Césarée joue un rôle important dans l’histoire chrétienne. C’est aussi dans cette ville que le centurion Corneille fut le premier païen à être baptisé, jusque-là la communauté chrétienne recrutait seulement chez les Juifs. A Césarée, l’apôtre Paul, alias Saul de Tarse fut retenu prisonnier pendant trois ans avant d’être envoyé à Rome.

C’est peut-être dans l’hippodrome du roi Hérode, qui pouvait accueillir plus de 10 000 spectateurs, que les prisonniers juifs de la révolte de Bar Kokhba (132-135) furent massacrés par les gladiateurs, et leur chef, rabbi Akiva, écorché vif.

Du IIe au Ve siècle, des rabbins de grande renommée y séjournèrent comme le rav Abbahu. Le traité masseketh Nezikin (dommages) du Talmud fut compilé à Césarée.

Mais Césarée n’a pas été qu’une ville romaine ou byzantine. Elle fut conquise en 1101 par l’armée franque conduite par le roi Baudouin Ier et devint croisée. Les fortifications construites par Louis IX, roi de France alias Saint-Louis ne suffirent pas à repousser le sultan mamelouk Baybars qui mit fin à la domination croisée en 1265. Pourtant, les fortifications sont toujours là. La ville et le port disparurent peu à peu, enfouis sous les dunes de sable.
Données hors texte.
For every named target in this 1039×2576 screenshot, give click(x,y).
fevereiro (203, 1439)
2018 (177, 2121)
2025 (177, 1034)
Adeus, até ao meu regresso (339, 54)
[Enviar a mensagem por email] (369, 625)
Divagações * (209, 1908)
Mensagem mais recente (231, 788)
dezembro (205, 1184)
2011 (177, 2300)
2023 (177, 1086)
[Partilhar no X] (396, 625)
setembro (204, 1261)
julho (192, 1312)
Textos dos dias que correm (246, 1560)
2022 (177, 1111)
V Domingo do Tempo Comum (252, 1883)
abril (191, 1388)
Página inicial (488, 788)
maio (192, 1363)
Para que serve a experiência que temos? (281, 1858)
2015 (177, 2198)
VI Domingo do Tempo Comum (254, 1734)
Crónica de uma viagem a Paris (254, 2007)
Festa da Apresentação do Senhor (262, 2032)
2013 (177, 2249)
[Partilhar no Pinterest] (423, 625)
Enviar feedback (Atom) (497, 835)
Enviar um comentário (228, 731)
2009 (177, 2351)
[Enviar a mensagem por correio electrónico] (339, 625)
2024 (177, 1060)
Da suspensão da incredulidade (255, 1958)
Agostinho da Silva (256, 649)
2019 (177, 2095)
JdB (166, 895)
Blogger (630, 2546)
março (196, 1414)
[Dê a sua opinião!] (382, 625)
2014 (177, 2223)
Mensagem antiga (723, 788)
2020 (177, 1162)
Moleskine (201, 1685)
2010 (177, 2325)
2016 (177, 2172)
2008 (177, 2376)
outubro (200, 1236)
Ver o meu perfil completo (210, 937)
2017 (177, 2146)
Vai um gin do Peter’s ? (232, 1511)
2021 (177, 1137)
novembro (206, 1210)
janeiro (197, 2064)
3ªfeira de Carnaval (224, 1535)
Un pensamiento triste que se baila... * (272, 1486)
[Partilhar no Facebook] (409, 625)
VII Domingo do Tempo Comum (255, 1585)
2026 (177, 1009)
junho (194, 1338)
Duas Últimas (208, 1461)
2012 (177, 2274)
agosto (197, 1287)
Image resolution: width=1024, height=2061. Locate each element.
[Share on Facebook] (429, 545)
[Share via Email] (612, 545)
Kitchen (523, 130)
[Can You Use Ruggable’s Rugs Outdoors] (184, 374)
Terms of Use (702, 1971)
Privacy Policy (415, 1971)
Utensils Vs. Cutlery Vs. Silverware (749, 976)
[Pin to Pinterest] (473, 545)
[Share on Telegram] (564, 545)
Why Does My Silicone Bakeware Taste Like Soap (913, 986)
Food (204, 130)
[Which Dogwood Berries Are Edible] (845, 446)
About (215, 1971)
Grand saut dans le temps et nous retrouvons le Baron Edmond de Rothschild qui acheta à la fin du XIXème siècle des dunes de sable et des terres marécageuses autour des ruines de Césarée. En 1940, près du théâtre romain, voit le jour le kibboutz Sdot Yam (Champs de la mer), le kibboutz de Hannah Sénesh (1921-1944) qui fut parachutée à l’intérieur des lignes allemandes pendant la Deuxième Guerre mondiale. Prise par les Nazis, elle fut torturée et exécutée.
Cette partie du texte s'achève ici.